I want to take a substring from a filename every time a new file is coming to us for processing and load that value into file. The task here is like suppose we are receiving many files from X company for cleansing process and the first thing what we need to do is to take substring from the file name.
For Example: the file name is 'RV_NETWORK_AXN TECHNOLOGY_7737463273272635'. From this I want to take 'AXN TECHNOLOGY' and want to create a new column with name 'COMPANY NAME' in the same file and load 'AXN TECHNOLOGY" value into it. The file names change, but the company name will every time be after the second underscore.
In the comment, you said that using df_1 = df_1.withColumn('COMPANY', F.split(F.input_file_name(), '_')[3])

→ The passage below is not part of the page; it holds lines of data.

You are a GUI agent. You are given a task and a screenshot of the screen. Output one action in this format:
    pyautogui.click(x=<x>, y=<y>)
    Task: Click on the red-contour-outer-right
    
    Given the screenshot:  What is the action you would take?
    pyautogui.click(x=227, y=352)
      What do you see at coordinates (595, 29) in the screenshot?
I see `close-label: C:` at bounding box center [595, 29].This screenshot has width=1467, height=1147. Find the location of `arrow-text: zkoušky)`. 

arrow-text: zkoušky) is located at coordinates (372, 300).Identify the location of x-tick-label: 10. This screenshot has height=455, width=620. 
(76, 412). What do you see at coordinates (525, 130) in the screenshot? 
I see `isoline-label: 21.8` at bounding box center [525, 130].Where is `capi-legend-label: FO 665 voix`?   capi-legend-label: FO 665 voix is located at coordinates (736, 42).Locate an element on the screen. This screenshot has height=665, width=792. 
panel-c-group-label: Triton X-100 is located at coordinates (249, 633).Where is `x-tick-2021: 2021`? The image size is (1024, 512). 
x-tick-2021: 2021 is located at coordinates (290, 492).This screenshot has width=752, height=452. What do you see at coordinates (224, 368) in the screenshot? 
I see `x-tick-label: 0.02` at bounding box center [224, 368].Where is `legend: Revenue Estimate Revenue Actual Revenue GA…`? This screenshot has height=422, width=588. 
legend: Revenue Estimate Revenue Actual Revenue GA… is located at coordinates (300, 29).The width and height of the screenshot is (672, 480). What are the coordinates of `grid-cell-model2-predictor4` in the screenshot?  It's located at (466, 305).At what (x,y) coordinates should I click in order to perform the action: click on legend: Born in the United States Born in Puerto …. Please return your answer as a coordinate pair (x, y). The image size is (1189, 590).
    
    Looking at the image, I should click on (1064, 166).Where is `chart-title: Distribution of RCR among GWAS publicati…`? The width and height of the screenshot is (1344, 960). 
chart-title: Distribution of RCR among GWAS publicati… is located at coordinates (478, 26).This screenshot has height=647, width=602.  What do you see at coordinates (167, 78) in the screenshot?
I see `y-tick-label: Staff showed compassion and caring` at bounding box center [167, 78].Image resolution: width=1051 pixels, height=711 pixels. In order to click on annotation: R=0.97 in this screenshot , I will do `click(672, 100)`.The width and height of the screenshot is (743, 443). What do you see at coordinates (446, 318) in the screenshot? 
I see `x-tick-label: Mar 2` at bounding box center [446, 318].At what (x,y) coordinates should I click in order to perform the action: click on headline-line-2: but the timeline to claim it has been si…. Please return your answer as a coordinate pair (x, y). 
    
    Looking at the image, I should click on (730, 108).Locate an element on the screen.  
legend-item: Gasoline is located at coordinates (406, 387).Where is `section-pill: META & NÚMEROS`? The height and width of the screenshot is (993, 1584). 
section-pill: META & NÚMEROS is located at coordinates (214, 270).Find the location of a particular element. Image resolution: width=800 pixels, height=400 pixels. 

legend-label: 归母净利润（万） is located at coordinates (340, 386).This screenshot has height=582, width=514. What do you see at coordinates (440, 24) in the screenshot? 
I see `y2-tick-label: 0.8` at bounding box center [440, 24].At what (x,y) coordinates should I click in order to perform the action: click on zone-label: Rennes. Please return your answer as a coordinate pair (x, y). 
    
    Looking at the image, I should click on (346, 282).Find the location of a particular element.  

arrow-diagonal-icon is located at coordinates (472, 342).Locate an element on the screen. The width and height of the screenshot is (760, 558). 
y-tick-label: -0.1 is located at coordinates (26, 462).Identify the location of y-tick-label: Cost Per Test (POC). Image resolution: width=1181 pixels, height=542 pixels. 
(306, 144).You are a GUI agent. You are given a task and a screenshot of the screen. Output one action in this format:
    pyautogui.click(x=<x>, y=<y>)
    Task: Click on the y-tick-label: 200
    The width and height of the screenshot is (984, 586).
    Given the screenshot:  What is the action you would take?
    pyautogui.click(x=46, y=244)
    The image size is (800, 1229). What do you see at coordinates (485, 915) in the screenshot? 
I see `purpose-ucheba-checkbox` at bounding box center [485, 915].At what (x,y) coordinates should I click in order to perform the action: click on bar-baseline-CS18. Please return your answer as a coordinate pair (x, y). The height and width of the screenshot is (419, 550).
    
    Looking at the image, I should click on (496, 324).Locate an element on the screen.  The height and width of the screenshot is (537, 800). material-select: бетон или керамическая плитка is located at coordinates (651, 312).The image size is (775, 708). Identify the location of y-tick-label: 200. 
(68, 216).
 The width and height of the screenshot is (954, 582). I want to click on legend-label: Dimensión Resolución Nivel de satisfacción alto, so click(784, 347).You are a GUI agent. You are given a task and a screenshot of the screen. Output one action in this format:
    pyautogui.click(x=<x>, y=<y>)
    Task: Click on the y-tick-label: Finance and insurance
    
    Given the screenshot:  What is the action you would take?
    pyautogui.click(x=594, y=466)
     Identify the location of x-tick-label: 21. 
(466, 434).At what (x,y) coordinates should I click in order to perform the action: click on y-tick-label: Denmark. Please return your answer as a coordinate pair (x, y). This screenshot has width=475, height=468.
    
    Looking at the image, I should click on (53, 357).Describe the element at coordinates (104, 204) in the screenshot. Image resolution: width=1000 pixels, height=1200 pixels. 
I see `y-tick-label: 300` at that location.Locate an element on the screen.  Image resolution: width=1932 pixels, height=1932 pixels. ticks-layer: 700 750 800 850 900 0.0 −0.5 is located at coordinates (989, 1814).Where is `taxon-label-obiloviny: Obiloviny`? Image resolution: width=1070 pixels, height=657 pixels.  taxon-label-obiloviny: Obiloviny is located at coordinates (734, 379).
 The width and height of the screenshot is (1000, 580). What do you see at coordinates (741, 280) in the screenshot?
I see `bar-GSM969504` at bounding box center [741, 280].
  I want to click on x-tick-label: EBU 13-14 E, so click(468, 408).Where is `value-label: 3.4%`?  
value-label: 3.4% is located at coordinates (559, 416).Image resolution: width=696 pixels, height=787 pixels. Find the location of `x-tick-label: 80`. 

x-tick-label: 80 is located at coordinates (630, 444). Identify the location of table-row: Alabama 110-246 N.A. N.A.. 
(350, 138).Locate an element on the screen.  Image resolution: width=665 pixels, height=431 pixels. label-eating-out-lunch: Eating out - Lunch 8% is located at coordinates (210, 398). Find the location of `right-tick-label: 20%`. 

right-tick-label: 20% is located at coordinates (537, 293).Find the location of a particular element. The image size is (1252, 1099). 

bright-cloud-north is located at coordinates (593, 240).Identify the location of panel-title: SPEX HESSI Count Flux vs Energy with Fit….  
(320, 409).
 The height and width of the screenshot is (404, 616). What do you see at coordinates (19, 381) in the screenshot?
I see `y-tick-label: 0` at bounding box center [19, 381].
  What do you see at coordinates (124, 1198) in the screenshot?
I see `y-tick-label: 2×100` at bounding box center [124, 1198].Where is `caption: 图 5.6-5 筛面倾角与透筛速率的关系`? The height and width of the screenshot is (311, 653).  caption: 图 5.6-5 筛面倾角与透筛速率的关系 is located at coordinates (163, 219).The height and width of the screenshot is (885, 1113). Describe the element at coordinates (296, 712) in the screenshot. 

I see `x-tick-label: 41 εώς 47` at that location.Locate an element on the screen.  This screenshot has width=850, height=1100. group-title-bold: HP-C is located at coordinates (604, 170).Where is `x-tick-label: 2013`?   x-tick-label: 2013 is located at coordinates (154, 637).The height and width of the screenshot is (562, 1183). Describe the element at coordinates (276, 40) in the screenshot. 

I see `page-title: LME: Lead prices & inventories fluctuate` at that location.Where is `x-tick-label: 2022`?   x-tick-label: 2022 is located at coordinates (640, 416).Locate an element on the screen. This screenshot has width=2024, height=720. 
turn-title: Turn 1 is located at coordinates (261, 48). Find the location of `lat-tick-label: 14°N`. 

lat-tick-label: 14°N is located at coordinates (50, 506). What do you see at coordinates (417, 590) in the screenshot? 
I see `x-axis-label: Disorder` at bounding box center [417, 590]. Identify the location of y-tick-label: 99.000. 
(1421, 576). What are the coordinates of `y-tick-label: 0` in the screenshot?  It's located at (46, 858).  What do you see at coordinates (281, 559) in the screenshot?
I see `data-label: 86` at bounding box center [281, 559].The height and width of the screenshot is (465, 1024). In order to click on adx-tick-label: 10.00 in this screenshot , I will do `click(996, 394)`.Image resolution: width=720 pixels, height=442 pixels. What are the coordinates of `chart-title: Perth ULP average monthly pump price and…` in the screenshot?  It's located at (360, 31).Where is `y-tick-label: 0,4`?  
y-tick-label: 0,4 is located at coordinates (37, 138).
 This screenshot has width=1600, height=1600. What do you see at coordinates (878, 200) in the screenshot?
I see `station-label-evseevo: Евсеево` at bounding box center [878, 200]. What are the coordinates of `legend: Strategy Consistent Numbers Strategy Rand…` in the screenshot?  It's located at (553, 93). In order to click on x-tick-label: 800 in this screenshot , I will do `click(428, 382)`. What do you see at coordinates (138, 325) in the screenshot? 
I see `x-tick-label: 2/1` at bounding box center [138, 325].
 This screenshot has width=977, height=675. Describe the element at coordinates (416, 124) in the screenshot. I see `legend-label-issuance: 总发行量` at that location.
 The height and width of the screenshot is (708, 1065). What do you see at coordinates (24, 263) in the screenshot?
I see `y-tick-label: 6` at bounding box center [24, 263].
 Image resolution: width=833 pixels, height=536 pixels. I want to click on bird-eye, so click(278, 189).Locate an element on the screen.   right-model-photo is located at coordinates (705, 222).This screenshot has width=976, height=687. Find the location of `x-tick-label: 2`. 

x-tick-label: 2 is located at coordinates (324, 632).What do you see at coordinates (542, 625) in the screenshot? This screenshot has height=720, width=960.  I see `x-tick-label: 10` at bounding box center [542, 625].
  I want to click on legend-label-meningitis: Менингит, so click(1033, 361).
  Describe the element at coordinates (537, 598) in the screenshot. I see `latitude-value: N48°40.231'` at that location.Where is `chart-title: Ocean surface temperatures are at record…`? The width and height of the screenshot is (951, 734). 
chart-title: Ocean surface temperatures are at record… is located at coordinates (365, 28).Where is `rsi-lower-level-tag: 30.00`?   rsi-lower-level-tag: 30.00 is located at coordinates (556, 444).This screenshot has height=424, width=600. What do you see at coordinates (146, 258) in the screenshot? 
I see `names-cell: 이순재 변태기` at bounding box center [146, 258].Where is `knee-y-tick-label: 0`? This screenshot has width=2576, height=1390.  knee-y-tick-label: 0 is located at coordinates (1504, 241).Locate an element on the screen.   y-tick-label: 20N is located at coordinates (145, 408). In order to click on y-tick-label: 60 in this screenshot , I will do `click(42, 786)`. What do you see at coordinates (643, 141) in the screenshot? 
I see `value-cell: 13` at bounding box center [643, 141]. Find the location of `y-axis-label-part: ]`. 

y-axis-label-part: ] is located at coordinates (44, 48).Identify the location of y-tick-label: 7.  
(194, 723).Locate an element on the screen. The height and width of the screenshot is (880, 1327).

extracts AXN TECHMOLOGY.csv
.
I'll suggest 2 options to you:
You could use one more split
on \.
and using element_at
get the 2nd to last element. In this case, splitting on \.
works and on .
doesn't, because this argument of split
function is not a simple string, but a regex pattern; and unescaped dot .
in regex has a meaning of "any character".
df = df.withColumn(
'COMPANY',
F.element_at(F.split(F.split(F.input_file_name(), '_')[3], '\.'), -2)
)
The following regex pattern would extract only what's after the 3rd _
and potential 4th _
, but not including file extension (e.g. .csv
).
df = df.withColumn(
'COMPANY',
F.regexp_extract(F.input_file_name(), r'^.+?_.*?_.*?_([^_]+)\w*\.\w+$', 1)
)